For everything in the middle, where you have a database, a broker, and downstream consumers that need every event, the outbox is the smallest amount of complexity that gives you correctness.
The Short Version
- The dual-write problem is real and bites quietly. Reconciliation jobs eventually find the gaps, but late.
- The outbox pattern collapses two writes into one transaction by storing the event in your own database.
- A polling publisher is the right starting point for almost every team; log-based CDC is the right upgrade when polling becomes a measurable cost.
- Consumers must be idempotent regardless. The outbox guarantees at-least-once, not exactly-once.
- Monitor the backlog and the oldest unsent row. Both are leading indicators of broker or publisher trouble.
The outbox does not eliminate distributed systems problems. It moves them to the parts of the stack that are designed to handle them: durable storage, idempotent consumers, and operational visibility. That is most of what reliable event publishing actually is.
Frequently asked questions
What is the transactional outbox pattern?
The transactional outbox pattern is a way of publishing events to a message broker without risking inconsistency between your database and the broker. Instead of writing to the database and then publishing to a broker in two separate steps, you write the event to an outbox table inside the same database transaction as the business change. A separate process then reads from the outbox and publishes to the broker, retrying until the publish succeeds. The single transaction guarantees the event exists if and only if the business change committed.
What problem does the outbox pattern actually solve?

§ Assignment 1
In the outbox pattern excerpt, what delivery guarantee does the outbox provide?
§ Assignment 2
Please carry on the outbox pattern excerpt from its final line.
The entries after this text are separate material.

§ Provided material
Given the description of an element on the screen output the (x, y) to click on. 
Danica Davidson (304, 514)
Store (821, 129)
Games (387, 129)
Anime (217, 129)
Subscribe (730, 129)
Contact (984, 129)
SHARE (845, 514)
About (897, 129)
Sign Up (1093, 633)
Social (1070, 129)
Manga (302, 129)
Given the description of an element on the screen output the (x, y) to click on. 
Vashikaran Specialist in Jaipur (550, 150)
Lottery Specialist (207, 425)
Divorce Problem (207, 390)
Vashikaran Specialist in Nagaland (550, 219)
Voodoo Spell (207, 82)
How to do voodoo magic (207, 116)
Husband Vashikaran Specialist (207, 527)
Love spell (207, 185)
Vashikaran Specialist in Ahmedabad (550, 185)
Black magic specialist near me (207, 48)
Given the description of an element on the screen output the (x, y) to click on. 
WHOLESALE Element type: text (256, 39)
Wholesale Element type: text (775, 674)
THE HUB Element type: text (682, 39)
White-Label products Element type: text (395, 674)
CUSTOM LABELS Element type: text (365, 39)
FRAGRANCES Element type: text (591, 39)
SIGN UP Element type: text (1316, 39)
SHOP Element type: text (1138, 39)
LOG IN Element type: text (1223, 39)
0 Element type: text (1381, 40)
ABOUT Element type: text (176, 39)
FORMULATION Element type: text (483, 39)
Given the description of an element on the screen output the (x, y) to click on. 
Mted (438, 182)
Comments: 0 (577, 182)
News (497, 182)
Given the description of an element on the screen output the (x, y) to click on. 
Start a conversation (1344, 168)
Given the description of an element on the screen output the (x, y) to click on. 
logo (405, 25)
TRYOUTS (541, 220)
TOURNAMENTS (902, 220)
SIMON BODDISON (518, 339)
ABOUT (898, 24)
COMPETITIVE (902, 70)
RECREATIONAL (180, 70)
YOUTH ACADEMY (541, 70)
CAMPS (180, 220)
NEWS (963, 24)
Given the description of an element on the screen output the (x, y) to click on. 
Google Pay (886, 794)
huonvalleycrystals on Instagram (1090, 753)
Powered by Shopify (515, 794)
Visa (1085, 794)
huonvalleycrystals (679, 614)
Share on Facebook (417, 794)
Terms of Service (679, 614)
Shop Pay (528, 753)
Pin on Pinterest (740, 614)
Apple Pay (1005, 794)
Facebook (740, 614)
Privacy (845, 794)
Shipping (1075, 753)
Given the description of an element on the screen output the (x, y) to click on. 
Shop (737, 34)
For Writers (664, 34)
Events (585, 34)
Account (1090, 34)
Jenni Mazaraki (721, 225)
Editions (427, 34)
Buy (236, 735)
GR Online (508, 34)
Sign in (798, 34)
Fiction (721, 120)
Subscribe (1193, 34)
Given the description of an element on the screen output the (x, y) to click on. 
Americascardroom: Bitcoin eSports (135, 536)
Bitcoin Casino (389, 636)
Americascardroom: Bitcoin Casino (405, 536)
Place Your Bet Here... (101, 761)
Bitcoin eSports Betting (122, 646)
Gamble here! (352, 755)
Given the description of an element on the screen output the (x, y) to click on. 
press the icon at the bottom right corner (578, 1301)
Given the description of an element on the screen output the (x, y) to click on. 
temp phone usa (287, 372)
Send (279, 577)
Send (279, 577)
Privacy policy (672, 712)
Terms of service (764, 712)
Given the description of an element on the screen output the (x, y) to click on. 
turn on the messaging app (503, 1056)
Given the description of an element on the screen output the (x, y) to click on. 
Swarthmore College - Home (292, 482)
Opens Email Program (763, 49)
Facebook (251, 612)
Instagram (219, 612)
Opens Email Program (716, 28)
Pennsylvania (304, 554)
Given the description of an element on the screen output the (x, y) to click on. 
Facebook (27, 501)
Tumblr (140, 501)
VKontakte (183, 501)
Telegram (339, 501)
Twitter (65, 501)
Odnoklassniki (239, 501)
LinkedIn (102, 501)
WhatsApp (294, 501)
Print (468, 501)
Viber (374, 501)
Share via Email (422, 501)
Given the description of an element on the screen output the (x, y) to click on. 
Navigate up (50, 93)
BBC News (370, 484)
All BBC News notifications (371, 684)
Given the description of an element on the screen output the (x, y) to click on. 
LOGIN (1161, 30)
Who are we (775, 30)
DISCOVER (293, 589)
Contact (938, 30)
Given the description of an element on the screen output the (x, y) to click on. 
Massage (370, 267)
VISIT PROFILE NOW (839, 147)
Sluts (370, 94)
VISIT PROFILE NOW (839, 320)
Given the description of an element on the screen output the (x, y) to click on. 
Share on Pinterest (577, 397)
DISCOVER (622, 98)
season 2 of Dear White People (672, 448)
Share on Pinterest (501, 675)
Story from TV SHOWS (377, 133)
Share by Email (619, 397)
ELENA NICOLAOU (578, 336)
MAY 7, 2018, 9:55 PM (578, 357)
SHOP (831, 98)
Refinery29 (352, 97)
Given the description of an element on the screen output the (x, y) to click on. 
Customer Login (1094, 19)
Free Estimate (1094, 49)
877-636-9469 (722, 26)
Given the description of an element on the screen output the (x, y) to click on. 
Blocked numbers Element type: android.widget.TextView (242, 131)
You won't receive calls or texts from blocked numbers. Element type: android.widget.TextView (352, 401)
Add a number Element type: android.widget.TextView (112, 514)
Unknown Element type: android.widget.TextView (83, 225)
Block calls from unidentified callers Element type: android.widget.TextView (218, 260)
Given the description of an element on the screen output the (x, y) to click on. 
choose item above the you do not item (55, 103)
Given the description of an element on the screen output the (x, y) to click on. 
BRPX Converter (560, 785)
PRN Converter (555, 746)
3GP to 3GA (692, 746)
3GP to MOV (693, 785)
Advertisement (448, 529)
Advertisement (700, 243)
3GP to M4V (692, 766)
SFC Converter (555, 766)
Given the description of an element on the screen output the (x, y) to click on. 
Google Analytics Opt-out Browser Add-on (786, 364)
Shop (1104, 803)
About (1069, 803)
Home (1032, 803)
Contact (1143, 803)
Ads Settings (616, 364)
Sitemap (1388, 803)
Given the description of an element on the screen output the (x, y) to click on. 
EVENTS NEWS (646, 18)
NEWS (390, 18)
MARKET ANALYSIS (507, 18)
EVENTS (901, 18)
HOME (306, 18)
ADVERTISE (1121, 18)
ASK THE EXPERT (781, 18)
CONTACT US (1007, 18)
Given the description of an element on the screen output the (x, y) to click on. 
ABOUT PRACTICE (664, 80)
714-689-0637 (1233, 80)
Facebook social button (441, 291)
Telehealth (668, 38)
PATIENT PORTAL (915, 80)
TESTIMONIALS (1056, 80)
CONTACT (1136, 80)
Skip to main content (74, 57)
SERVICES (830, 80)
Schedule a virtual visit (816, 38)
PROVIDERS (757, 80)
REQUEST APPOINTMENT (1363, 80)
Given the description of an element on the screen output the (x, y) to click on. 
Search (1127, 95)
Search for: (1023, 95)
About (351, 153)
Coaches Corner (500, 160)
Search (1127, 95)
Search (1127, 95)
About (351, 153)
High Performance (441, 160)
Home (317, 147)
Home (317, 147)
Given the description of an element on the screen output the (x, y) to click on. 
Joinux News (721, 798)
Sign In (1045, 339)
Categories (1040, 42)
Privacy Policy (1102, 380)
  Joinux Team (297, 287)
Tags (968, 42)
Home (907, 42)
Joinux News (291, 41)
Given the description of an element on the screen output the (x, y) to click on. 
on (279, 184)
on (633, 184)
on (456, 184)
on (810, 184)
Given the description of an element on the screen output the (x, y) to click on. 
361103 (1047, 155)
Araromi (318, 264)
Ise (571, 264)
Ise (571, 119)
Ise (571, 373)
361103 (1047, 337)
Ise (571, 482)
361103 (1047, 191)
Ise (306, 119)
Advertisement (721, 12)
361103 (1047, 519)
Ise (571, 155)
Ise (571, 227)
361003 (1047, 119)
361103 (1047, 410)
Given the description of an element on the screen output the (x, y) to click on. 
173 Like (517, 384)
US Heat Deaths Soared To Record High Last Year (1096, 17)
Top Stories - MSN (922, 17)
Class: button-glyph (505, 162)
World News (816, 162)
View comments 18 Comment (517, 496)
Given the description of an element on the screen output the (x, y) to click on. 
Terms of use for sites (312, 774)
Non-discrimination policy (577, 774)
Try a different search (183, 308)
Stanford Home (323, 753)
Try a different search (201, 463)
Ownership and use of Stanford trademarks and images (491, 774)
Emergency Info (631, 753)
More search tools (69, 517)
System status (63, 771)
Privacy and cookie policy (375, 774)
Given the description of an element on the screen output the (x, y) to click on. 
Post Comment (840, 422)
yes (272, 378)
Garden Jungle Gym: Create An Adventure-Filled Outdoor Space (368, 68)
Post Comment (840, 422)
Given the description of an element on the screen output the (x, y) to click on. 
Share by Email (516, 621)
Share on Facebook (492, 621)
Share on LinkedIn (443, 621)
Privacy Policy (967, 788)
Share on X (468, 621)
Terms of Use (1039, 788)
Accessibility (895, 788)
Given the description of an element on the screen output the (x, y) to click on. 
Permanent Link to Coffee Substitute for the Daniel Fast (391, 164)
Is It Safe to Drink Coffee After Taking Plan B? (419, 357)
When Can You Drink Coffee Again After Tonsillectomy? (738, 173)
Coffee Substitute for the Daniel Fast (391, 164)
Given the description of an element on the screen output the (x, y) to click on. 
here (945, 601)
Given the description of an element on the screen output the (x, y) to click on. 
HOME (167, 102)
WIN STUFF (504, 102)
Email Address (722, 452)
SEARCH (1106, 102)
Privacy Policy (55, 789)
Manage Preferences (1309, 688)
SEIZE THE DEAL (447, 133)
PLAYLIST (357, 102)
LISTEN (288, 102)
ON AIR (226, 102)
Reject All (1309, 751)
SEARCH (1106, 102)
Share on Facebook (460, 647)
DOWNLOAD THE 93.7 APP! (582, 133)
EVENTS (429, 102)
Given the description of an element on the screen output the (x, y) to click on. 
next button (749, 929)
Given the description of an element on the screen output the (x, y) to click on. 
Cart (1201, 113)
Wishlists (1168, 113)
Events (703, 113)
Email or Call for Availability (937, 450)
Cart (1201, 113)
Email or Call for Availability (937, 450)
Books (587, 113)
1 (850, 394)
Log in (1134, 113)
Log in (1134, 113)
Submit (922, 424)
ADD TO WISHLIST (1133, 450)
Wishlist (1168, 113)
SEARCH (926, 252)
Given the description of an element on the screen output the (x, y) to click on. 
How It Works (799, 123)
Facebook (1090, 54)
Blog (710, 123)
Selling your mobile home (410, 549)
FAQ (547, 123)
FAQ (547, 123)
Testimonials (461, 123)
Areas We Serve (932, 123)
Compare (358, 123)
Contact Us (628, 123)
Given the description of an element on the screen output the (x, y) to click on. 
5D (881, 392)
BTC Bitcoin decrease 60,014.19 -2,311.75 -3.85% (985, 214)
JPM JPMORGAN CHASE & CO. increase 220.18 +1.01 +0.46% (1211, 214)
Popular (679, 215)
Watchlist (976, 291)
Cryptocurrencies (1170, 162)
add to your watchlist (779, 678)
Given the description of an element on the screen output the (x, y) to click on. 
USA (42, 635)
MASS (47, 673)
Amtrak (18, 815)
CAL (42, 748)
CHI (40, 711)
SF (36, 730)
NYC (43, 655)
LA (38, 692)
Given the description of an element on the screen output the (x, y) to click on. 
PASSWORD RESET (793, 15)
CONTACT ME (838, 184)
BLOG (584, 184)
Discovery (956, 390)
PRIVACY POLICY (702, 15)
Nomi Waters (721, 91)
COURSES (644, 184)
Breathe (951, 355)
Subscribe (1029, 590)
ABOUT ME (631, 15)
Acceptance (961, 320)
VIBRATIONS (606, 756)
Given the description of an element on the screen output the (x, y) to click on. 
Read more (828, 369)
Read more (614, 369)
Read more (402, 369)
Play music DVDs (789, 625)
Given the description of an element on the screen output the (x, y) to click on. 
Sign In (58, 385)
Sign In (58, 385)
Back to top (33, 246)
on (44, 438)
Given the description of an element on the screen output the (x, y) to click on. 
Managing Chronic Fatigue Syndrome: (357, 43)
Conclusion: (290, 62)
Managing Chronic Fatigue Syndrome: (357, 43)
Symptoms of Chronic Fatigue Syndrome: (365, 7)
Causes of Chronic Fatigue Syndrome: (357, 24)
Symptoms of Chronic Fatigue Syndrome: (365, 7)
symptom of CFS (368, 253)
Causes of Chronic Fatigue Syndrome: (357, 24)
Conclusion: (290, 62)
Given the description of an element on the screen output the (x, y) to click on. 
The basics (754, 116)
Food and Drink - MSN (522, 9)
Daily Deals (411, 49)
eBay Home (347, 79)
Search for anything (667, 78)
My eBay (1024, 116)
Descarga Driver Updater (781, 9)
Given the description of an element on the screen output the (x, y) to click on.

§ Your response 1
At-least-once, not exactly-once.

§ Your response 2
It solves the dual-write problem: when a service needs to update its own database and notify other services through a message broker, doing both as independent operations means either can succeed while the other fails. The classic failure mode is committing an order to Postgres, then crashing before the OrderCreated event reaches RabbitMQ. The next service never hears about the order. The outbox makes the broker publish a consequence of the database write rather than a separate concern, so the two cannot drift apart.
How does the outbox pattern differ from the change data capture (CDC) pattern?
An outbox is the table where you write events deliberately as part of business logic. CDC is the mechanism that reads those rows and ships them downstream. Debezium reading from the Postgres write-ahead log is a CDC implementation; it can be pointed at your outbox table to publish events to Kafka with no extra polling. Some teams skip the outbox table and have CDC stream every business table directly, but that exposes raw schema changes to consumers, which is rarely what you want.
Do outbox events guarantee exactly-once delivery?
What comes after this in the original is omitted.